---------- Data supplied ----------
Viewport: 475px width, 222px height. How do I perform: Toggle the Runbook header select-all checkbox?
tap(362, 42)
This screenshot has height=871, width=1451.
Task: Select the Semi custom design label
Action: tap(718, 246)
----------
__Task details__
Transcribe every entry exactly.

__Output of the task__
Viewport: 475px width, 222px height. How do I perform: Toggle the Runbook header select-all checkbox?
tap(362, 42)
This screenshot has height=871, width=1451.
Task: Select the Semi custom design label
Action: tap(718, 246)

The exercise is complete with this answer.